「【”米墨国境の高い高い壁”今作は、メキシコ人製作陣の当時のアメリカを統べていた男への激しい怒りを抑制したトーンで描いた作品である。そして、今でも、米墨国境の問題は、何ら改善されていないのである。】」息子の面影 NOBUさんの映画レビュー(感想・評価)
【”米墨国境の高い高い壁”今作は、メキシコ人製作陣の当時のアメリカを統べていた男への激しい怒りを抑制したトーンで描いた作品である。そして、今でも、米墨国境の問題は、何ら改善されていないのである。】
ー 米墨国境を舞台にした映画は、御存じの通り傑作”ボーダーライン”シリーズや、名作「ノー・カントリー」、近年で言えば、リーアム・ニーソン父さんの「マークスマン」が脳裏に浮かぶであろう。

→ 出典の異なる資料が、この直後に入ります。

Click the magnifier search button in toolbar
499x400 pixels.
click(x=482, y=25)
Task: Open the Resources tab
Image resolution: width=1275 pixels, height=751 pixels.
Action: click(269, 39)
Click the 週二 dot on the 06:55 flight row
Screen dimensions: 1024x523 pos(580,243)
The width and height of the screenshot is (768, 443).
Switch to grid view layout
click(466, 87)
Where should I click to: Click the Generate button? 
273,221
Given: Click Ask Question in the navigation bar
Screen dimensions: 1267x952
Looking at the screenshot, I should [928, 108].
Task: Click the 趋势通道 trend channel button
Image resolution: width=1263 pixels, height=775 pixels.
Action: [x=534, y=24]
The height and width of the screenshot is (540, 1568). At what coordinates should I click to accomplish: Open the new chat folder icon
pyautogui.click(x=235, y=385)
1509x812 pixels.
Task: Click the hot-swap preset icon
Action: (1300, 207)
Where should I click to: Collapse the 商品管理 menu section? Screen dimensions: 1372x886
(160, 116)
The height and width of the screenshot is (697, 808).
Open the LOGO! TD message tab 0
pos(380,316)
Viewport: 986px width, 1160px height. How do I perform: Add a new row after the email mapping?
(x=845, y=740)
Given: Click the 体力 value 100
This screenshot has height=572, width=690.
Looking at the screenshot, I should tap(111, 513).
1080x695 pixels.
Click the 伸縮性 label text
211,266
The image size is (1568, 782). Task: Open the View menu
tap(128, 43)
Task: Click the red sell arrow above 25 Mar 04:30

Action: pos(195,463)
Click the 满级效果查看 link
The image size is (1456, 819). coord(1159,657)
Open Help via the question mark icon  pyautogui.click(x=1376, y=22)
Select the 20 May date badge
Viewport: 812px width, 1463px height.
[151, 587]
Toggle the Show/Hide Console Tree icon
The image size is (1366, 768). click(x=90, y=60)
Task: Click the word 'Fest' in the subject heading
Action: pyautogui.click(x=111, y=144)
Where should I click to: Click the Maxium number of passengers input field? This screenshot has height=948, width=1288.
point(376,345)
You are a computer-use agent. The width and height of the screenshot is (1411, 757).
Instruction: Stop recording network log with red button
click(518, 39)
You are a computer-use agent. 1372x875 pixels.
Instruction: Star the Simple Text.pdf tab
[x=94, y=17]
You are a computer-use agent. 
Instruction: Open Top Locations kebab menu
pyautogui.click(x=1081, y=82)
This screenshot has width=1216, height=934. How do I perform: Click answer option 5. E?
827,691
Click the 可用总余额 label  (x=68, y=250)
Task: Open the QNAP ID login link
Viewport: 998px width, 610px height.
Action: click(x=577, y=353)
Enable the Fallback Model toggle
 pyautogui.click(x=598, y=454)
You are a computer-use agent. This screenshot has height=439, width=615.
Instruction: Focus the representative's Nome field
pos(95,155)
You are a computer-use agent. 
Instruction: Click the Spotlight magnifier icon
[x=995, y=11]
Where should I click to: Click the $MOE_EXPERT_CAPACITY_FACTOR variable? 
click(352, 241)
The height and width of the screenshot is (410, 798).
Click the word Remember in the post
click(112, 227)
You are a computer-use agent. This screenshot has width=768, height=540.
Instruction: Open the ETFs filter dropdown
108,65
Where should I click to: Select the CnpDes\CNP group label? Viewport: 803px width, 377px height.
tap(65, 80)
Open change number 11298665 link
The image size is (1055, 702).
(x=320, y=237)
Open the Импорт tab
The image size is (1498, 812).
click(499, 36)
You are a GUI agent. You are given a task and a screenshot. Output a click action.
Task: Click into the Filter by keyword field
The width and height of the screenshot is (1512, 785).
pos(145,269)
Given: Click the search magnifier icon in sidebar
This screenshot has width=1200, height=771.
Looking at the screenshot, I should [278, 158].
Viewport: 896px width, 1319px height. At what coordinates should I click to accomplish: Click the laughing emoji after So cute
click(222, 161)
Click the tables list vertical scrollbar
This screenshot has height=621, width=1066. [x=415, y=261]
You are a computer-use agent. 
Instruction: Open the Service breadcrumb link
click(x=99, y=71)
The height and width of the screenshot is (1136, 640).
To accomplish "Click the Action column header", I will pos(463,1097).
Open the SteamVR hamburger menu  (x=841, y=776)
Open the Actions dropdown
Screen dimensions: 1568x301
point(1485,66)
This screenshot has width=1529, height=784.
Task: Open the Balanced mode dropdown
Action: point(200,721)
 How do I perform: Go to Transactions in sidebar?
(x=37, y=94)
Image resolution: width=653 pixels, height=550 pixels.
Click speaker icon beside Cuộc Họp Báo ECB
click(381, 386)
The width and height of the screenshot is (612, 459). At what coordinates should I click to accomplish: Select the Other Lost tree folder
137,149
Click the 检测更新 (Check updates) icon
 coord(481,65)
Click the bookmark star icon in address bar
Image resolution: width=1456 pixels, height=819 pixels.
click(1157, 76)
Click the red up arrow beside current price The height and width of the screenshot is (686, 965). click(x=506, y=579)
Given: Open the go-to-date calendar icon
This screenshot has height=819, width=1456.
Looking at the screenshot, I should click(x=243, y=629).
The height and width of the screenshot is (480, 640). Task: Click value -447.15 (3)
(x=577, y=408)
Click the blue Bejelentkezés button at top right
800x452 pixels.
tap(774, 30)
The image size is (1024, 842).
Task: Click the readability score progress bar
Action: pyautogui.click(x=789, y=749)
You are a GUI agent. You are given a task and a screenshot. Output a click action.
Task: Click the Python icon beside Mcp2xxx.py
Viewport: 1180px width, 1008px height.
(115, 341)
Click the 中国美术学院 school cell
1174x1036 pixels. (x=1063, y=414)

この諸作品では、苛烈極まるバイオレンスシーンが描かれている。
だが、今作品ではそのようなシーンは表立っては描かれない。しかし、エンタメ要素を廃したリアリズムある戦慄するシーンがしっかりと描かれている。ー
■メキシコの貧しい村に暮らすマグダレーナの息子、ルイスは、貧困から抜け出すため仕事と夢を求めて友人のレゴとアメリカへ旅立ち、そのまま消息を絶つ。
多くの若者が国境を越えようとして命を失うことが多いなか、マグダレーナは息子を捜すためにひとり村を出発する。
◆感想<Caution! 一部、内容に触れています。>
・今作は、上記に記した通りエンタメ要素がほぼ皆無の中、米墨国境の高い高い壁の実情をドキュメンタリー作品の如く描いている。
・ルイスと、レゴが乗ったバスに同乗したメキシコ人男性が語る、虐殺シーン。
ー 字幕が出ないのは、演出であろう。過剰な演出が無い分、恐ろしさが伝わって来る。-
・マグダレーナが一人、息子を探す旅の中で出会った、母を探すミゲル青年と同行するが、彼が”悪魔”により命を奪われるシーンは観ていてキツイ。
<マグダレーナが漸く、息子に会うシーンも切ない。アメリカで新たなる生活をすべくメキシコを出た筈の息子の姿。
今作が、現代の米墨国境の問題に訴えかける問いは深い。>
■”お前は、米墨国境の問題をどれくらい知っているのか!”という声が聞こえて来そうだが、私が勤務する会社はメキシコにも関係会社があり、実情は情報としては知っている。
だが、邦人は米墨国境付近に行くことは禁じられている。
それが、2023年の実態である事は、敢えて記載する。
米墨国境の問題は、何ら改善されていないのである。